AUFGABENSTELLUNG: Gib sämtliche Einträge unten Zeile für Zeile unverändert aus. Lass die Bilder dabei weg.

Einträge aus einer Datenquelle:
▽

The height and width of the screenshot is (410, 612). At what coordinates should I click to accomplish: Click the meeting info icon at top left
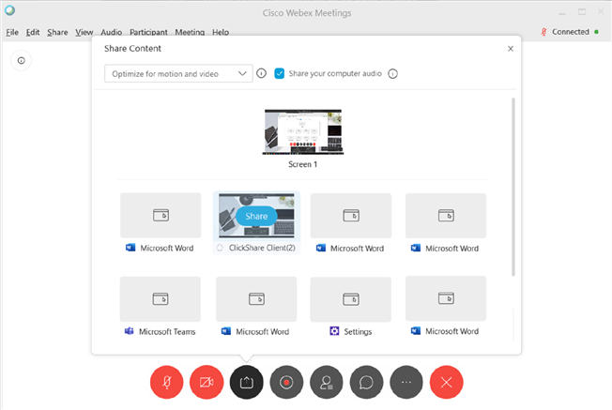(x=22, y=61)
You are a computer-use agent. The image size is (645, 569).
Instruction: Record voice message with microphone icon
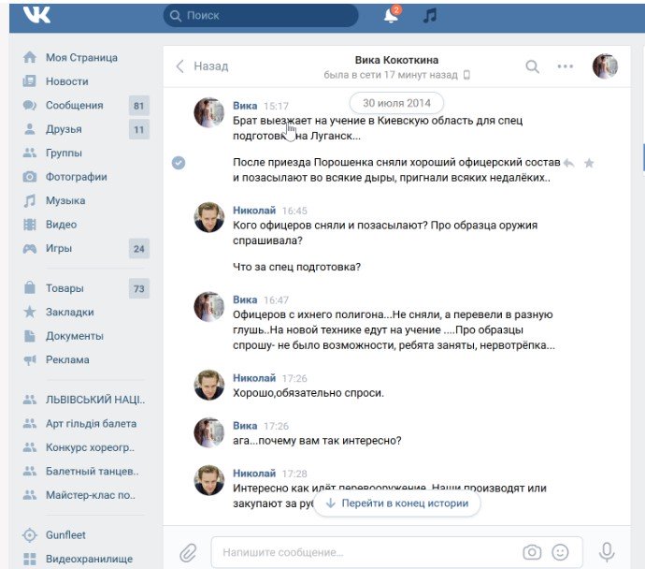[608, 552]
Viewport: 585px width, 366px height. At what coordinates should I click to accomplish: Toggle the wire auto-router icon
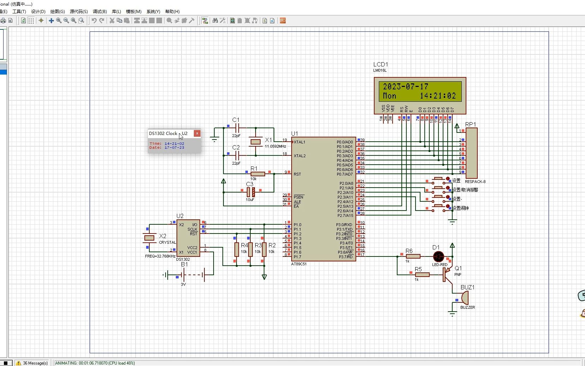pyautogui.click(x=205, y=20)
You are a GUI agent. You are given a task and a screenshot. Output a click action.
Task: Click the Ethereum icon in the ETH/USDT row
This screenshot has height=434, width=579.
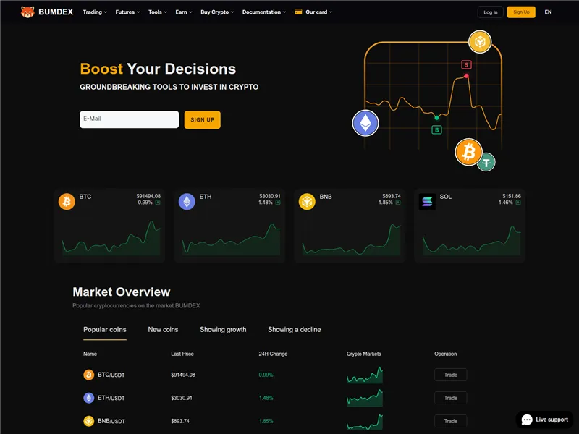[89, 398]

△

ANTWORT:
The height and width of the screenshot is (410, 612). At what coordinates should I click to accomplish: Click the meeting info icon at top left
(x=22, y=61)
You are a computer-use agent. The image size is (645, 569).
Instruction: Record voice message with microphone icon
[608, 552]
Viewport: 585px width, 366px height. At what coordinates should I click to accomplish: Toggle the wire auto-router icon
pyautogui.click(x=205, y=20)
You are a GUI agent. You are given a task and a screenshot. Output a click action.
Task: Click the Ethereum icon in the ETH/USDT row
This screenshot has height=434, width=579.
[89, 398]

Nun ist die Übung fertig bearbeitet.